* begin SOURCE *

DEV Community

SIGNAL
SIGNAL

Posted on

Automate Docker Container Health Checks With a 50-Line Bash Script

If you're running any self-hosted services — a media server, a VPN, a database, a reverse proxy — you already know the silent killer: a container that's technically "Up" but completely broken inside. docker ps shows green. Your users see errors. You find out an hour later.

This article shows you how to build a real health-check automation script that goes beyond docker ps and actually verifies your containers are working.


The Problem With docker ps

Docker's default status is based on process state, not service health. A container running Nginx can be "Up" while Nginx itself has crashed and the supervisor is spinning. A Postgres container can be "Up" while still initializing and refusing connections.

Docker has a built-in HEALTHCHECK instruction for Dockerfiles, but:

  • Most third-party images don't define one
  • It only checks per-container, not across your whole stack
  • It doesn't send you alerts

What we want: a script that polls all running containers, checks if they're healthy, and fires a notification if something's wrong.


The Script

Save this as ~/bin/docker-health-check.sh:

#!/usr/bin/env bash
# docker-health-check.sh — Check running containers and alert on issues
# Usage: ./docker-health-check.sh [--notify]

set -euo pipefail

NOTIFY=${1:-""}
FAILED=()
WARNING=()

# --- Helpers ---
log() { echo "[$(date +%H:%M:%S)] $*"; }

alert() {
  local msg="$1"
  log "ALERT: $msg"
  if [[ "$NOTIFY" == "--notify" ]] && command -v notify-send &>/dev/null; then
    notify-send "Docker Health" "$msg" --urgency=critical
  fi
  # Optional: pipe to curl for webhook (Slack, Discord, ntfy.sh)
  # curl -s -X POST "$WEBHOOK_URL" -d "{\"text\": \"$msg\"}" > /dev/null
}

# --- Check Docker is running ---
if ! docker info &>/dev/null; then
  alert "Docker daemon is not running!"
  exit 1
fi

# --- Iterate running containers ---
while IFS= read -r line; do
  NAME=$(echo "$line" | awk '{print $NF}')

* end SOURCE *
* begin SUPPLIED ENTRIES *

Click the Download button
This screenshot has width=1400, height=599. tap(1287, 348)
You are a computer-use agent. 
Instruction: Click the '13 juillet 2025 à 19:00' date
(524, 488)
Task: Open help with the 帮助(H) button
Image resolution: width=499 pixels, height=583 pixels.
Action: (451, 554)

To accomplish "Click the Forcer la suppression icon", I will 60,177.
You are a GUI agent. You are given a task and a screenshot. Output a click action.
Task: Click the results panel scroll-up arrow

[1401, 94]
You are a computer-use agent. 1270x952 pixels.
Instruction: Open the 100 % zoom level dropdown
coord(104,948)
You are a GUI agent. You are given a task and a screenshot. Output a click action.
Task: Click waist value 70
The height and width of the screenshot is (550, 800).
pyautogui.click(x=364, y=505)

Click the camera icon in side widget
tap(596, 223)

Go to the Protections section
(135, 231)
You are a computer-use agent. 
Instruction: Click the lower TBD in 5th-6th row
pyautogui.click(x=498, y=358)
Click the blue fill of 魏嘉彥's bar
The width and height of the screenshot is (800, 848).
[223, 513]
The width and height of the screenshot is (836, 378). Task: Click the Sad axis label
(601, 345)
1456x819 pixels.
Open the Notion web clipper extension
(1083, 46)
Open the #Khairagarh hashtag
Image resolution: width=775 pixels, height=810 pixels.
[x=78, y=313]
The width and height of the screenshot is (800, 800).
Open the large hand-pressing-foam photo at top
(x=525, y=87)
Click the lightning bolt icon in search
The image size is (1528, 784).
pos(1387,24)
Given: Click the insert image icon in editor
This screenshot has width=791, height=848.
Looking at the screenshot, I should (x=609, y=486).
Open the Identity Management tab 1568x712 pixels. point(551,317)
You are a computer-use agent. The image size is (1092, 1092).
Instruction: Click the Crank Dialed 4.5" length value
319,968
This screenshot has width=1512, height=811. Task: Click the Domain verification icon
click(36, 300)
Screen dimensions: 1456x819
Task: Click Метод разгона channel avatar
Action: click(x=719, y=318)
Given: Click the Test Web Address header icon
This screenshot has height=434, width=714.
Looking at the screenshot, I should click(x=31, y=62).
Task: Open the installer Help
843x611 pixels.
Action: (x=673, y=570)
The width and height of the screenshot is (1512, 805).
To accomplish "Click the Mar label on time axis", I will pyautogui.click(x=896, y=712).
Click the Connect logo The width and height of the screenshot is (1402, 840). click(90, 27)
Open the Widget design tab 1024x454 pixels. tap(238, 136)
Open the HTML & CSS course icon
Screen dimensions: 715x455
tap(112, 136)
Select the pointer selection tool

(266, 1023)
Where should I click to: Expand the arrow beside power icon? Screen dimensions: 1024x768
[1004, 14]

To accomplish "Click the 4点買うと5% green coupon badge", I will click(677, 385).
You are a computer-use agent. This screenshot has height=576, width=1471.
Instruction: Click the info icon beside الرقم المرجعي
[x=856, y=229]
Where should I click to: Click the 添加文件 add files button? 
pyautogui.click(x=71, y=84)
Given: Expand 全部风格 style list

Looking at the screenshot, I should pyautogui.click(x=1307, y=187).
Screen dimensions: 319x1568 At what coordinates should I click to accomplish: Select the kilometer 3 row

* end SUPPLIED ENTRIES *

STATED PROBLEM 1.
Using the Docker health-check article, decide whether each statement is true. Answer yes or no and quote the words that settle it.
(a) Docker's default status reflects whether the service inside a container is healthy.
(b) The script is to be saved as ~/bin/docker-health-check.sh.
(c) Docker's built-in HEALTHCHECK instruction sends alerts.
STATED PROBLEM 2. List every kind of self-hosted service that the opening paragraph of the Docker health-check article gives as an example.
The rows have nothing to do with the Docker health-check article.

CORRECT ANSWER 1.
(a) No: "Docker's default status is based on process state, not service health."
(b) Yes: "Save this as ~/bin/docker-health-check.sh:"
(c) No: "It doesn't send you alerts"

CORRECT ANSWER 2.
- a media server
- a VPN
- a database
- a reverse proxy